Zarko Vidovic, Milka Canak-Medic, le peintre Zoran Petrovic et toute la bande brillante des « Yougoslaves de Paris » que fréquentait Georges Perec, David Bellos les a rencontrés à Belgrade dans les années 1980, quand il rédigeait sa biographie de Perec, Une vie dans les mots. Dans son article « Mes années Perec », il raconte son entrevue au café Kolarac (où le drame du jeune Perec a eu lieu), avec Vidovic, « grand gaillard bien portant malgré ses 68 ans » et « à la voix terriblement profonde et gutturale » : « Vous savez qu'il a écrit un roman appelé L'Attentat de Sarajevo, dit soudain Vidovic. [...] Je ne l'ai jamais lu. Mais vous savez, c'est moi, l'archiduc Ferdinand. Et c'est ici même qu'a eu lieu l'attentat de Sarajevo de Georges Perec. » David Bellos rencontre également Mila/Milka, l'archéologue yougoslave qui a conservé la lettre et le petit récit que son soupirant malheureux lui a fait parvenir.

Rendez-vous est pris le lendemain avec Mladen Srbinovic. Le peintre serbe « officiel » se souvient bien de Perec, qu'il a reçu en août 1957. Sa femme a lu L'Attentat de Sarajevo, mais il ne sait plus très bien où il a rangé le manuscrit... Le fait que le « Petit Pain » (perec signifie « petit pain », ou « bretzel » en serbe) soit devenu un grand écrivain français fait rire Srbinovic. David Bellos obtient de lui une adresse à Londres. Il y rencontre Voijin Colak-Antic, un « taureau polyglotte » parlant turc, serbo-croate, russe, polonais, allemand, français et anglais, grand fumeur et buveur de vodka. Bien sûr, il se souvient de l'intrigue parfaitement, et même il raconte comment, lors d'un de ses passages à Paris, le père d'une amie de Perec l'avait taquiné pour sa grande taille, en l'appelant, en polono-russe : synok, i. e. le petit, le courtaud. David Bellos lui lit alors le passage de La Vie mode d'emploi où un certain Cinok épure les mots des dictionnaires, mais finit, à la retraite, par tenter de conserver les mots perdus. On passera sur les péripéties, dignes d'un roman d'espionnage. L'important est qu'enfin le biographe récupère le manuscrit auprès du peintre serbe, qui finit par accepter de le céder.
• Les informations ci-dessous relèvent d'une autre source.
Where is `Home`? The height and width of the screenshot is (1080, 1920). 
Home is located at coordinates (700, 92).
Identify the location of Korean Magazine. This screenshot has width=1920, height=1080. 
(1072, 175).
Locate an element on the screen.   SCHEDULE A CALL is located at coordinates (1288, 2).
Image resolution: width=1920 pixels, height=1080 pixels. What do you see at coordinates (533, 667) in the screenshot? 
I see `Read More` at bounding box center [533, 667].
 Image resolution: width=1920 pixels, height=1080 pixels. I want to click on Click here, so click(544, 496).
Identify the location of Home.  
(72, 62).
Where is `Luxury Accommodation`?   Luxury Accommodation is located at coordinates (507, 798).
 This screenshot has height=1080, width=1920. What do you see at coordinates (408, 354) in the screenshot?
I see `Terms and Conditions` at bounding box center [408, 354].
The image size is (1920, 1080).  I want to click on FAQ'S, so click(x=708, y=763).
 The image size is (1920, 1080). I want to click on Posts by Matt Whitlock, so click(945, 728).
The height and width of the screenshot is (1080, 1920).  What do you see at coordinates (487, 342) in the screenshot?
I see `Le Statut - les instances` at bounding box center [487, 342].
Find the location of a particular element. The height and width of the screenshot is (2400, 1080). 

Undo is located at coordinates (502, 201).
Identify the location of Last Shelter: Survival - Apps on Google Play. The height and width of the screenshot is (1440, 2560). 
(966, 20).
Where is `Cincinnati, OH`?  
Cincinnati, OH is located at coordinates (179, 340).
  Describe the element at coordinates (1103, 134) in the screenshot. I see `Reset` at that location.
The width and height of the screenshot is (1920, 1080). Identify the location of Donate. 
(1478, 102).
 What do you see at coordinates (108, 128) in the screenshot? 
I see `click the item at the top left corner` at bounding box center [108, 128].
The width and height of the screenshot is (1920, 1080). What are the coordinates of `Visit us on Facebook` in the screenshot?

La Pléiade des oeuvres complètes de Georges Perec est annoncée pour 2017. Il faudra choisir où placer L'Attentat de Sarajevo, dans les annexes, ou dans les « Romans ». On ne tranchera pas ici. Il demeure que la lecture d'un livre du « jeune Perec », plutôt éloigné des thèmes futurs (le faux, la combinatoire, le jeu de langue), va forcément surprendre ceux qui connaissent l'« oulipien à 97 % » qu'il va devenir à partir de son entrée à l'Oulipo, en 1967. On va découvrir ici sinon les 3 % restants, du moins un Perec en germe, parfois maladroit. On l'excusera : le genre du roman psychologique est périlleux. Il n'est pas encore armé de cette « écriture carapace » telle qu'il la définit dans un article de la revue Cause commune, « Les lieux d'une ruse ». Il ne fait pas encore usage - ou alors on aura mal lu - d'artifices littéraires ou de procédés cachés, comme dans Les Choses, dont l'ossature est constituée de citations parfois légèrement modifiées de Flaubert.

On peut bien sûr et heureusement lire L'Attentat de Sarajevo sans rien connaître de cet écheveau biographique. Mais, ce que vient dire une fois de plus ce roman perdu et retrouvé, c'est que rien ne se perd jamais chez Perec, tout se répond, se renvoie, entre la vie et l'oeuvre, tout se superpose, comme l'écrit David Bellos, « de façons inattendues et complexes ». L'un des romans égarés, Les Errants, écrit peu avant L'Attentat, se retrouve ainsi dans La Vie mode d'emploi, sous le titre The Wanderers, écrit par un certain George Bretzlee. Le personnage de Gaspard Winckler, qui traverse La Vie mode d'emploi, naît dans Le Condottiere, écrit quinze ans plus tôt. On multiplierait à l'infini les exemples.

Ce jeu de piste qui fera le bonheur des thésards, Perec l'invente pour lui-même. Bien plus qu'un fil d'Ariane, c'est une toile d'araignée de personnages, presque une famille recréée. On peut peut-être le lire comme sa trace intime, une manière d'inventer d'oeuvre en oeuvre une filiation dont l'histoire avec sa grande hache l'a privé, tout en recréant un monde de mots que la contrainte vient réenchanter.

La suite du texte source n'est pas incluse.